The gratitude is ever present... it's even right there in the salsa.

Tuesday, September 10, 2024

Sunflowers and the State of Things

This is the state of my life right now:

I made the executive decision to tackle cleaning out our Granary.  I didn't want to.  What I WANTED to do was ignore it forever.  (Possibly burn it down.)  

But when your entire families' fall/winter clothes are in there, buried under 4 feet of STUFF and the air is turning brisk and the leaves are beginning to blush, you know it simply must be done.

It was in a shameful state.  

I worked on it every day last week and this week will be consumed by it as well.  I am essentially bringing every.single.thing out of the Granary.  Washing it up (it's disgusting).  Sorting out things to burn, things to trash, things to donate, things to give to others, things to save.  Packing it all back away in a more thoughtful and organized way.

Every.single.thing is being touched.  Quite a few times, in fact.  It's been an exhausting time of sweat, dust, cobwebs, rodents, nastiness and lots and lots of heavy lifting.  It's also been an emotional rollercoaster.  Sorting through baby bins and memories and once upon a times can be hard.

And all under the watchful eye of travelers driving along our road.  (It's mortifying watching the people slow down to gauk.)

But here is the thing!  It is going to be GREAT when it's done.  SO, so great.  

I even have hopes that it might even stay that way.  If I get rid of enough stuff, right?! (I know.  Wishful thinking.)

I've wanted to blog all summer.  I have loads of photos to catch up on.  But as with homeschooling, the clothing switcheroo, and even sometimes meals... everything must wait until THE GRANARY IS DONE.

But I thought I would just pop on here quickly to say hello to the few faithful readers of ye olde blog.(Hello Corynn!  I love you!!)  And while I am here, I figure why not plunk up a bit of sunshine while I am at it?  We all could use some! 

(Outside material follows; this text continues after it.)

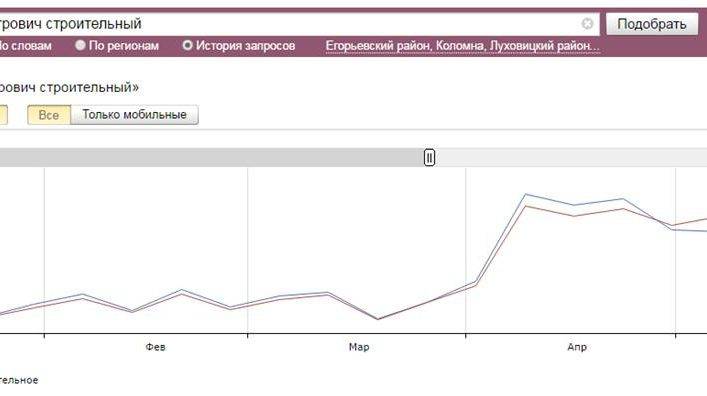
Task: Click the query heading above the filter buttons
Action: (x=69, y=87)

(These photos are from a nearby farm/creamery and taken on a day I got together with my Mom and some sisters.)











 

We all have our own trenches this week to be in.  We might be covered in dust, grime, sweat and mouse guts (or maybe that's just me).  Or maybe you find yourself in the trenches of loneliness, despair, homeschooling, overwhelm, pain and suffering, financial ruin, empty cupboards, hurt feelings or pining for things the Lord has chosen not to give.  Or wondering at the things that Lord has chosen to give that feel like they are breaking you.

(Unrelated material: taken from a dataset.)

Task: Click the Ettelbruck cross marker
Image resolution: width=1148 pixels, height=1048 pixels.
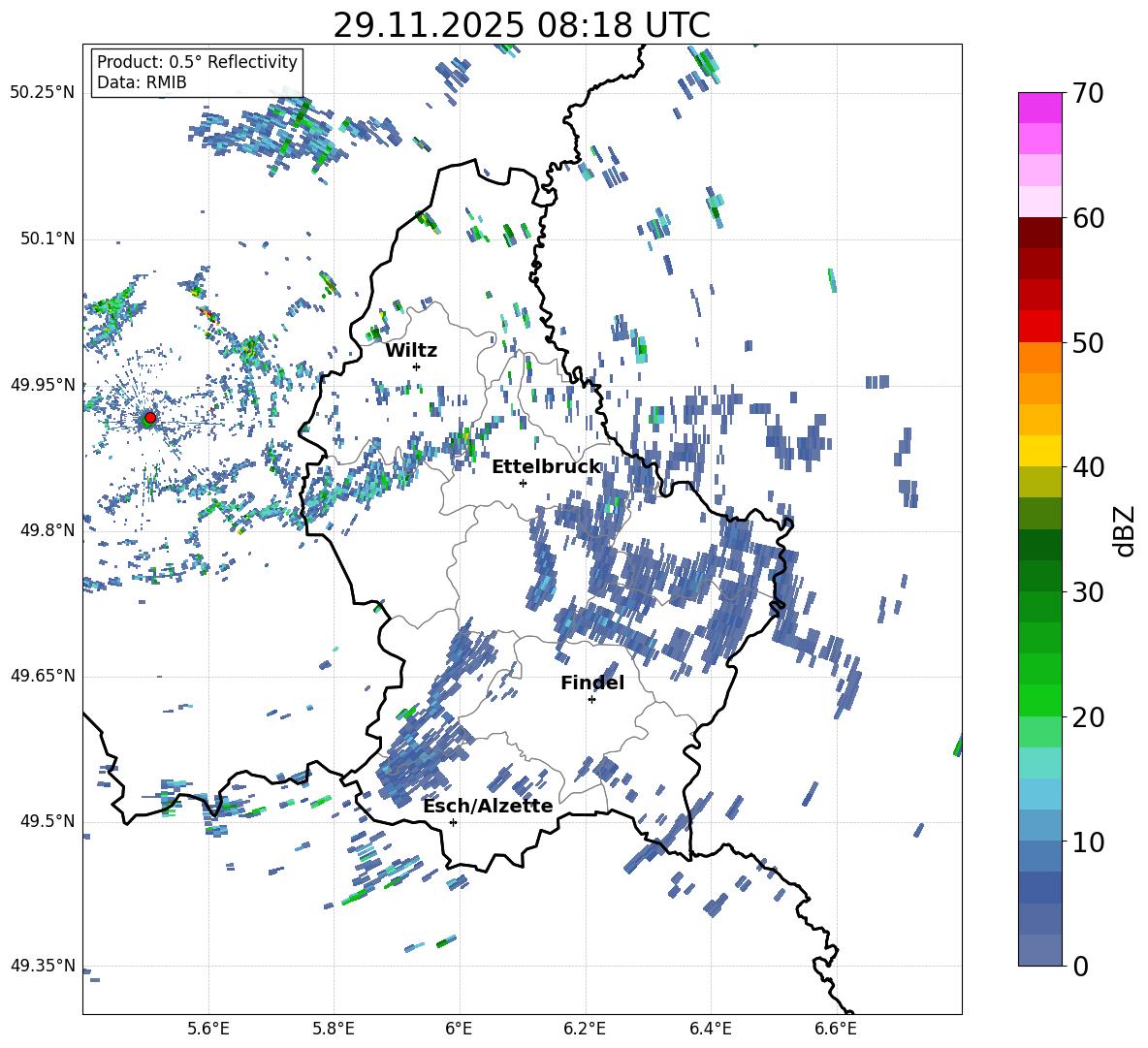Action: click(523, 483)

Hard and messy things are hard and messy... but they are also often the things that produce the most fruit.

Gratitude is the antidote to so many of the problems in our lives.  If not the antidote, certainly a strategy that the Lord has given His people to strengthen us to endure and overcome.

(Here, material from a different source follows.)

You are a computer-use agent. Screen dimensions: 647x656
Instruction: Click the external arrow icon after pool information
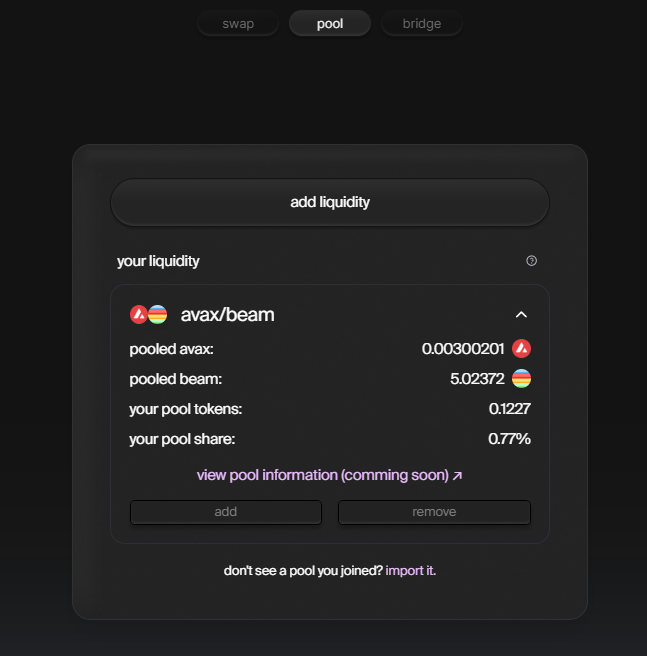(458, 476)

 I'm thankful for sunflowers.  They aren't in my life today... but they were.  And it was beautiful.  

I need to be more thankful for things that were.  

And now- I need to get back to the Granary so I can bear more fruit.  😁

Tuesday, July 23, 2024

Summertime Funnertime Field Trip


In an effort to squeeze more home-education into the summer months as well as to conscientiously try to be a more FUN parent, last summer I created a Summertime FUNNERTIME Bingo board.

They dabbled in learning and I dabbled in being more intentionally fun by hosting game nights/ movie nights/ and field trips.

But truly, it was basically just an elaborate bribe to justify riding on a train.  ;-)

I made a BINGO board with all sorts of different activities, many to do with trains, and as children won bingo, they were awarded some trivial dollar-store-esque prize.  If they completed the WHOLE BINGO board by the end of September, I hereby solemnly pinky-swore, I would take them on a road trip to ride a REAL train.

Lo and behold, they ALL won the whole board.

And we finally took our trip a few weeks ago with two tag-along cousins:




















Hey!  I know her!!!!

The man behind the town


David said this was Andrew trying to get a girl.  But it seemed Moses was taking the most notes.

This picture is for Corynn.  You have to up your game, my dear.



Here's the BINGO board, if anyone would like to copy the idea.  
Even if there is no train ride at the end, it added lots of fun (and learning!) to our summer.